Without more, any court would be compelled to hold that the situation was detrimental to the welfare of the children.
After the custody rule was filed, however, Mrs. Fulco and her children moved to the residence of her parents in Shreveport. The question presented is what effect this move has on the outcome of this litigation.
The Court of Appeal found:
"Instead of relieving the condition by moving in with her mother, Mrs. Fulco has made it possible to continue her misconduct.
Contrary to the Court of Appeal, the majority now finds:
"There is no evidence of immoral conduct since the move, although Mrs. Fulco admits that she continues to see the dentist. There are indications in the evidence that she hopes to marry him when both divorces are final."

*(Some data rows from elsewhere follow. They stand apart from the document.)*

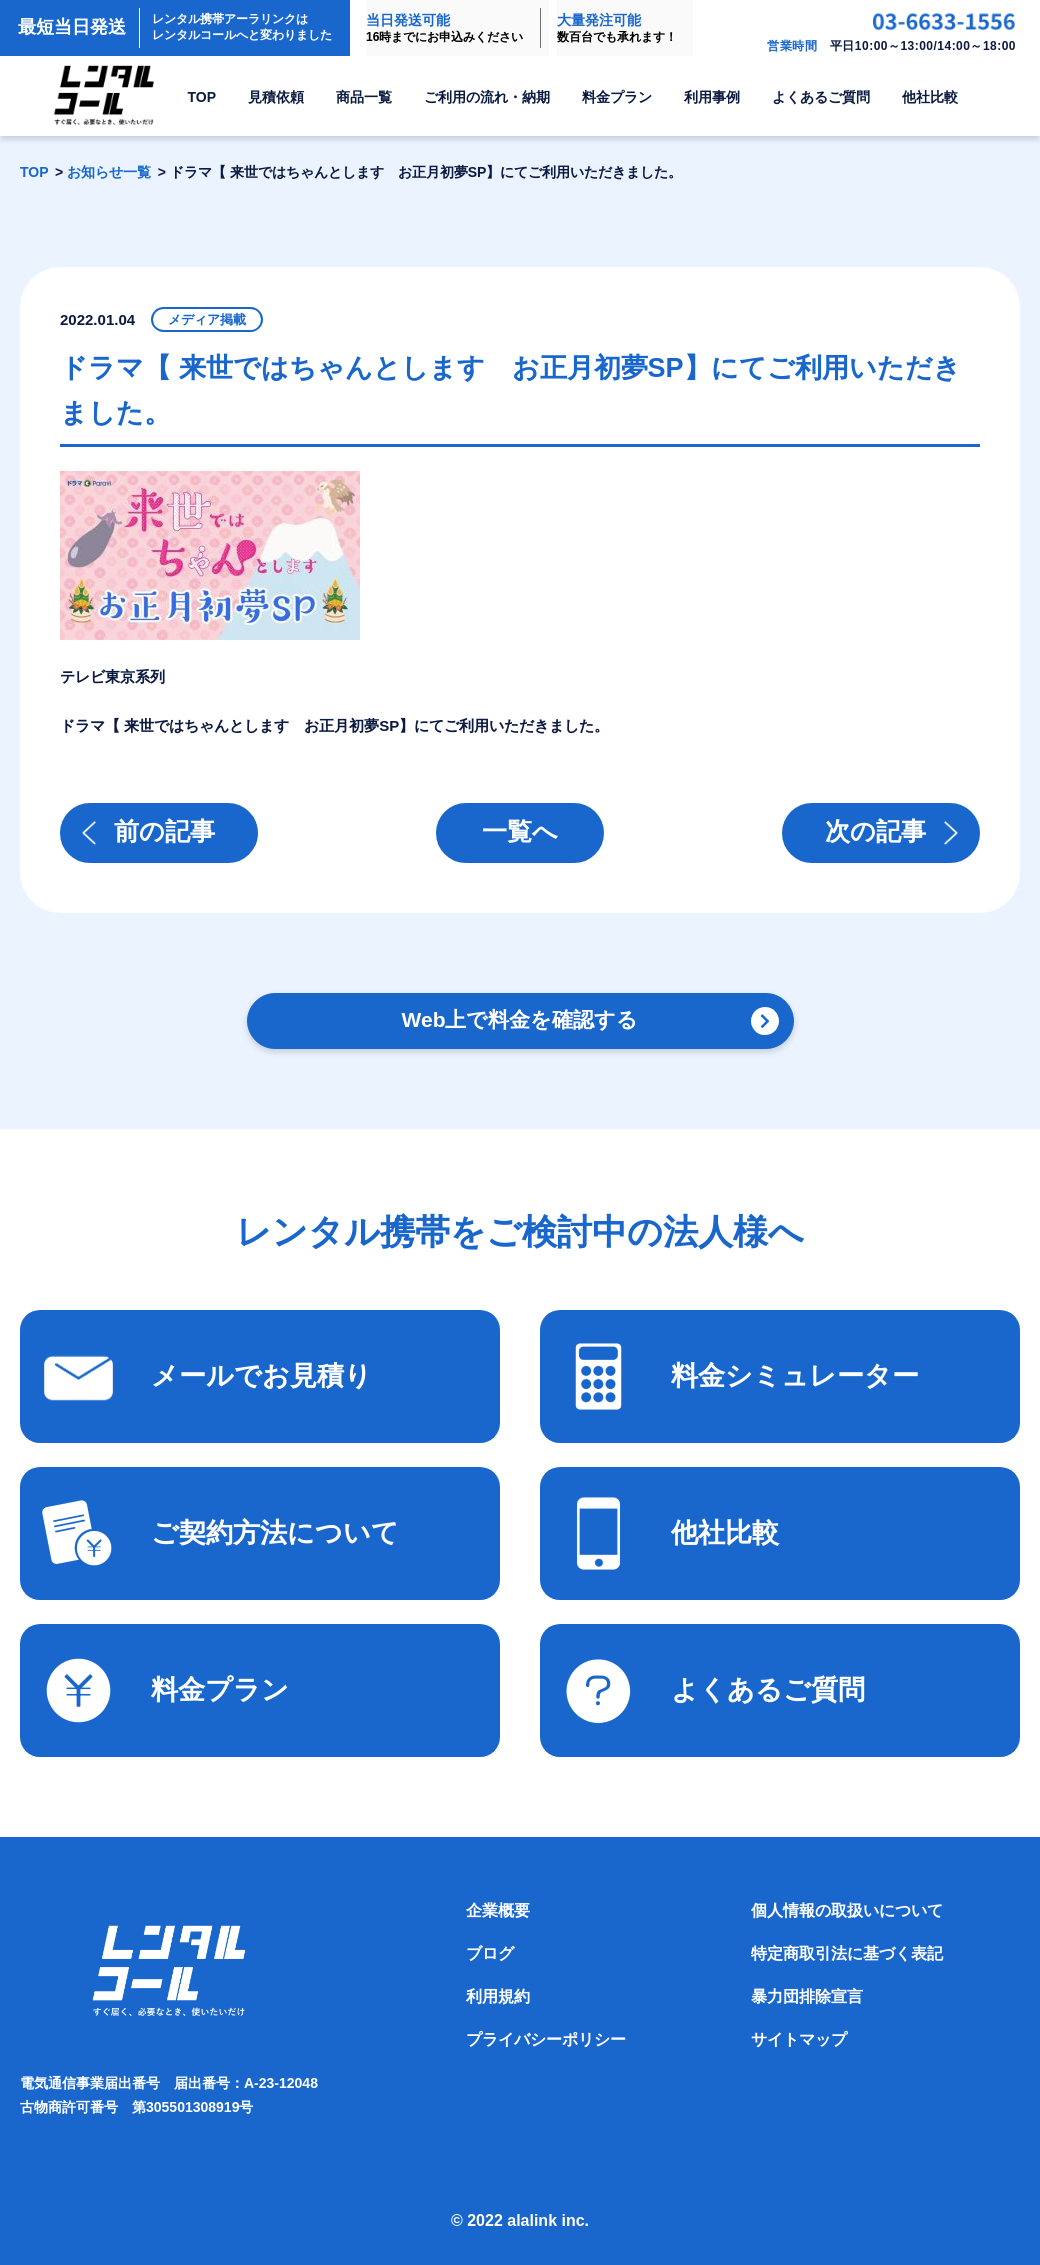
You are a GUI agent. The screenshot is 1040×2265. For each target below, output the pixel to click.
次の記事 (875, 831)
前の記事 (164, 831)
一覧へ (520, 831)
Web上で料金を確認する (520, 1019)
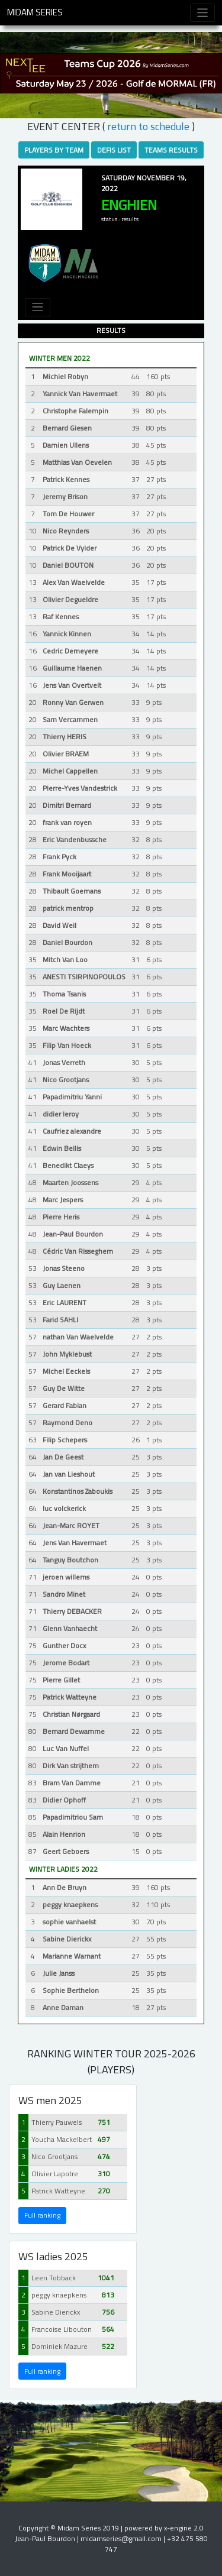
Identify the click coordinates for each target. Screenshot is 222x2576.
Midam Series (35, 12)
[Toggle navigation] (202, 13)
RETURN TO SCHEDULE (148, 126)
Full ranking (42, 2215)
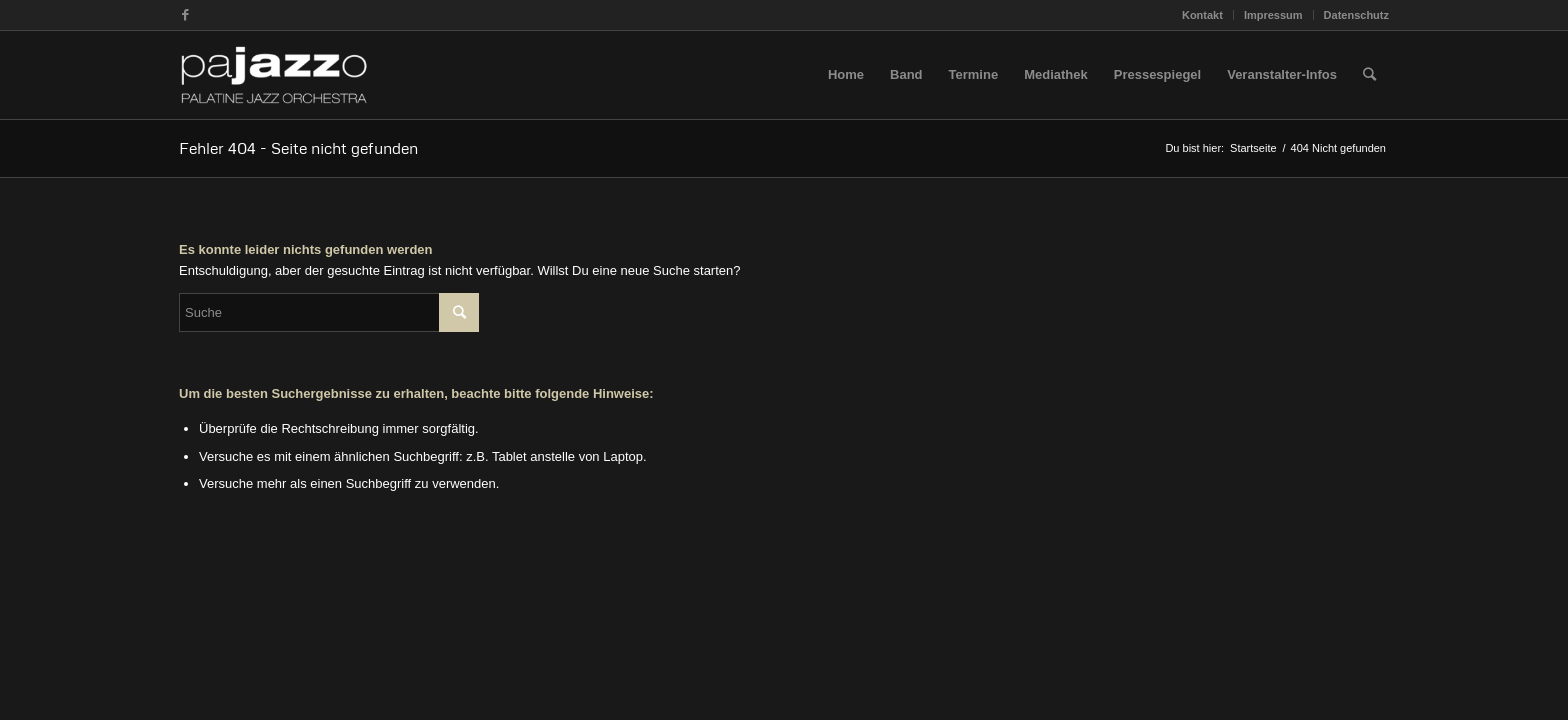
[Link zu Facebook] (185, 15)
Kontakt (1202, 15)
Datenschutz (1356, 15)
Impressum (1273, 15)
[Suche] (1369, 75)
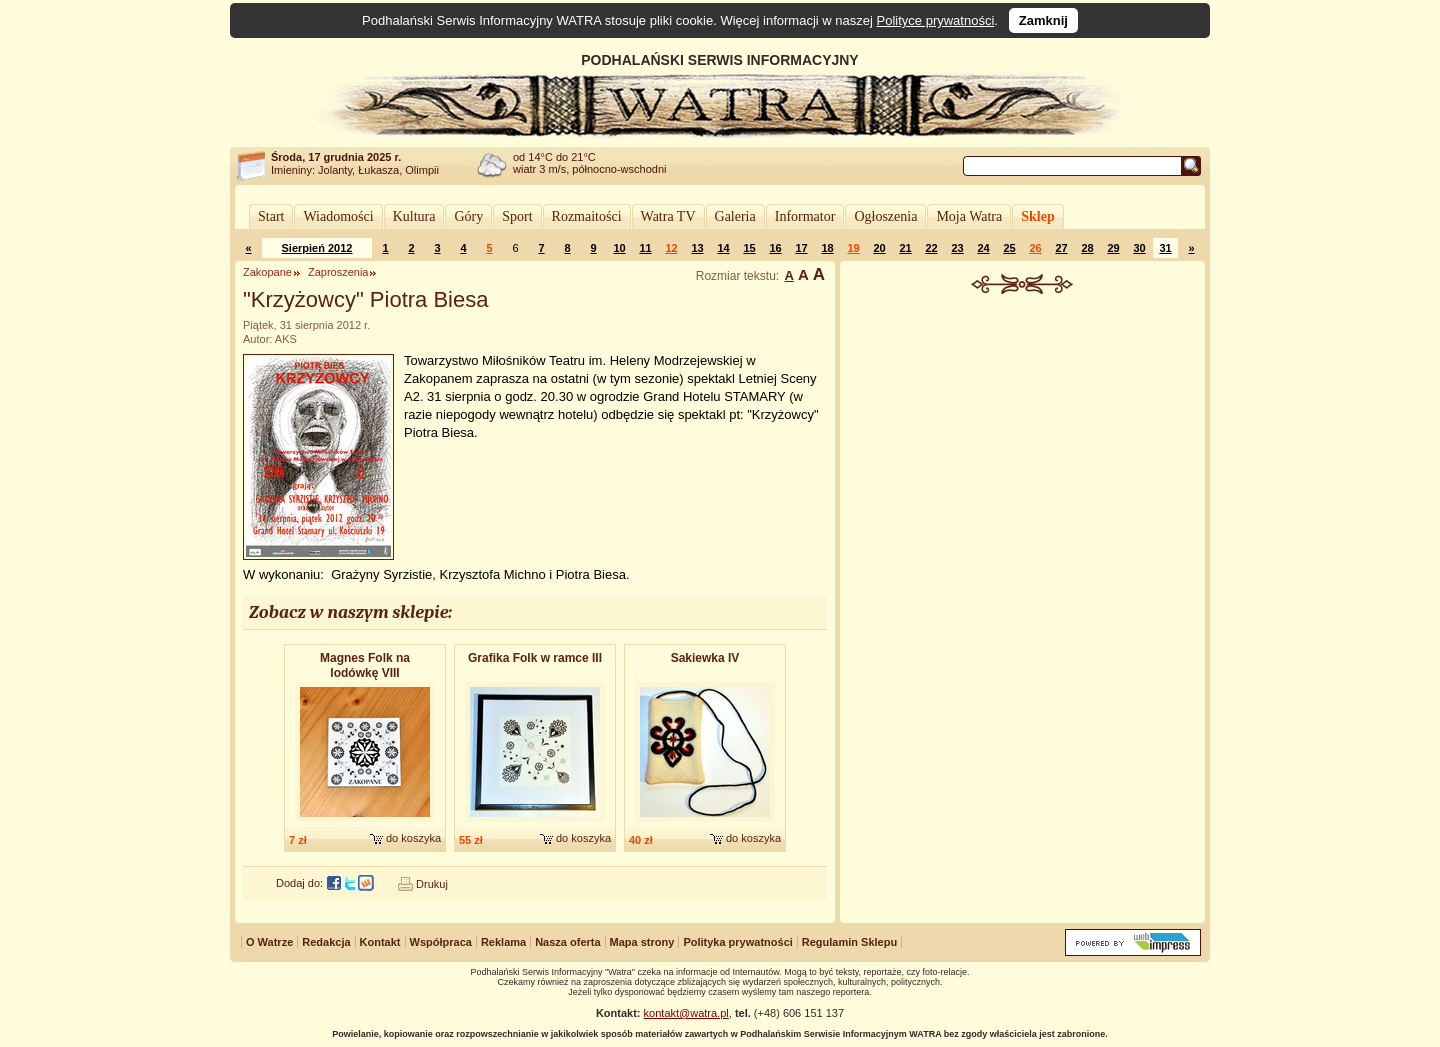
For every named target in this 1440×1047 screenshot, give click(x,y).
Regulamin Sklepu (849, 942)
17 (801, 248)
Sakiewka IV (705, 658)
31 (1165, 248)
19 (853, 248)
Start (271, 216)
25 (1009, 248)
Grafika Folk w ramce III (535, 658)
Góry (468, 216)
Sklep (1037, 216)
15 (749, 248)
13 (697, 248)
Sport (517, 216)
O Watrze (269, 942)
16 (775, 248)
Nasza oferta (567, 942)
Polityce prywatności (936, 20)
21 (905, 248)
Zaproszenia (338, 272)
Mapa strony (642, 942)
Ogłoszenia (885, 216)
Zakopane (267, 272)
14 (723, 248)
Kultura (414, 216)
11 (645, 248)
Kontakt (380, 942)
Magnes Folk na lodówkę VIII (365, 665)
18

In my opinion, the mother should be divested of custody under either finding, continued immorality or continued association directed toward marriage.
The result of the majority holding is that a parent custodian can suspend adulterous conduct after a rule to change custody has been filed and retain the custody of children. It endows a temporary adjustment made after the custody-changing machinery has already begun to operate with the power of wipe out all past misconduct of the custodian. Such a rule is unsound and inconsistent with the judicial goal of promoting the welfare of children.
For the reasons assigned, I respectfully dissent.
SUMMERS, Justice (dissenting).
I dissent for the reasons assigned by SANDERS, J.